Types of gradient-free methods

Main message

There are many different types of gradient-free optimizers, including genetic algorithms, particle swarm methods, approximated simplex methods, and more. The best method to use varies based on your problem formulation and desired outcome.

from IPython.display import YouTubeVideo; YouTubeVideo('Ed8isQvrQHk', width=1024, height=576)

Context

The focus of this course is not to explain the theory of each one of these methods in detail. Instead, I’ll briefly explain how the method works in practical terms, then comment on the types of problems or areas where this method works well.

There are so so many different types of gradient-free algorithms! I certainly can’t cover them all here. Chapter 7 in Engineering Design Optimization is all about gradient-free methods. In this lesson I’ll just introduce a few of them.

OpenMDAO offers interfaces to a slew of gradient-free methods, including a simple genetic algorithm, a differential evolution driver and any method wrapped by pyOptSparse or Scipy.

Genetic algorithms

Genetic algorithms (GAs), operate by constructing a bit-based representation of different designs and combining them in an evolutionary-esque manner. Imagine a “generation” of 50 designs which are evaluated and then the best designed are combined together in some prescribed manner to get the next generation of 50 designs. The idea originated from crossing “genes” which describe a design, much like actual organisms. GAs are well-suited for discrete (integer or mixed-integer) problems.

Although GAs make intuitive sense as they follow the same idea as real-world evolution, they are not particularly efficient at exploring the design space of highly dimensional problems. To be clear, they converge relatively slowly given the number of function evaluations needed. However, they are useful for exploring a design space in an exhaustive and stochastic manner.

Particle swarm methods

Particle swarm optimization (PSO) methods iteratively solve problems by moving a swarm of designs (“particles”) around the design space until convergence is reached. As these points move through the design space, they have some notion of velocity and momentum that govern how the designs vary iteration by iteration.

▶ **ACTIVITY LIST**:
- A) Transcribe the part of the text on gradient-free optimizers starting with "There are many" and going on through "method works well.", keeping every word as it is.
- B) Extend the text on gradient-free optimizers, picking up right after its final sentence.
The lines after this point come from a different source.

▶ **INFORMATION GIVEN**:
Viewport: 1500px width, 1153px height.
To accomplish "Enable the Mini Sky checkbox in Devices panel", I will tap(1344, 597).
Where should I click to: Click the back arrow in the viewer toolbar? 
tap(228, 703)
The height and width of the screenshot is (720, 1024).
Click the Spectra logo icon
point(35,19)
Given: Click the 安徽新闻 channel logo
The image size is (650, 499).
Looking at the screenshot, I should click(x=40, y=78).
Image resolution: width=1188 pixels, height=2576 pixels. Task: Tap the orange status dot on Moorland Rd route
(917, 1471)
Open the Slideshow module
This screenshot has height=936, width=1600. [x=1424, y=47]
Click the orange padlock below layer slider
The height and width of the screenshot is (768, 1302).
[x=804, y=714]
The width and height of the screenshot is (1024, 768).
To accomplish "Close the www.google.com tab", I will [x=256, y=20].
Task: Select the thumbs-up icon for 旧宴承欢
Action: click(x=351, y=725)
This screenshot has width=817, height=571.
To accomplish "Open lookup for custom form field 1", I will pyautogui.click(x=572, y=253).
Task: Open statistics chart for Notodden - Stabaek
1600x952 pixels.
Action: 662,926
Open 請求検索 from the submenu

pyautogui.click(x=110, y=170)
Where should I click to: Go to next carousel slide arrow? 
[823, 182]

▶ **SOLVED PROBLEMS**:
- A)
There are many different types of gradient-free optimizers, including genetic algorithms, particle swarm methods, approximated simplex methods, and more. The best method to use varies based on your problem formulation and desired outcome.

from IPython.display import YouTubeVideo; YouTubeVideo('Ed8isQvrQHk', width=1024, height=576)

Context

The focus of this course is not to explain the theory of each one of these methods in detail. Instead, I’ll briefly explain how the method works in practical terms, then comment on the types of problems or areas where this method works well.

- B)
A real-world analogy is a swarm of mosquitos moving in space trying to find a meal. They each individually exist in a point and as a group in a swarm, have some velocities, and are on the hunt for the best meal.

PSOs are a metaheuristic and make few assumptions about the type of problem being solved. This is useful to explore the design space when you know nothing beforehand.

Other methods

There are so many other methods! We’ll just talk about a few here.

Powell’s Derivative-Free Optimization is an example of a class of methods that essentially follow the same steps as some gradient-based methods, especially sequential quadratic programs (SQPs), but do so without any gradient information. Basically, these methods construct simplexes using only function values to solve general nonlinear optimization problems.

The most well-known of these algorithms is COBYLA (constrained optimization by linear approximation). Without getting into the theory or math, you can think of COBYLA as a method akin to the gradient-based method SLSQP, but COBYLA is a bit more robust for noisy functions. This robustness comes at a computational cost. Again, because no derivative information is used, convergence is not competitive with gradient-based optimizers, especially for highly dimensional problems.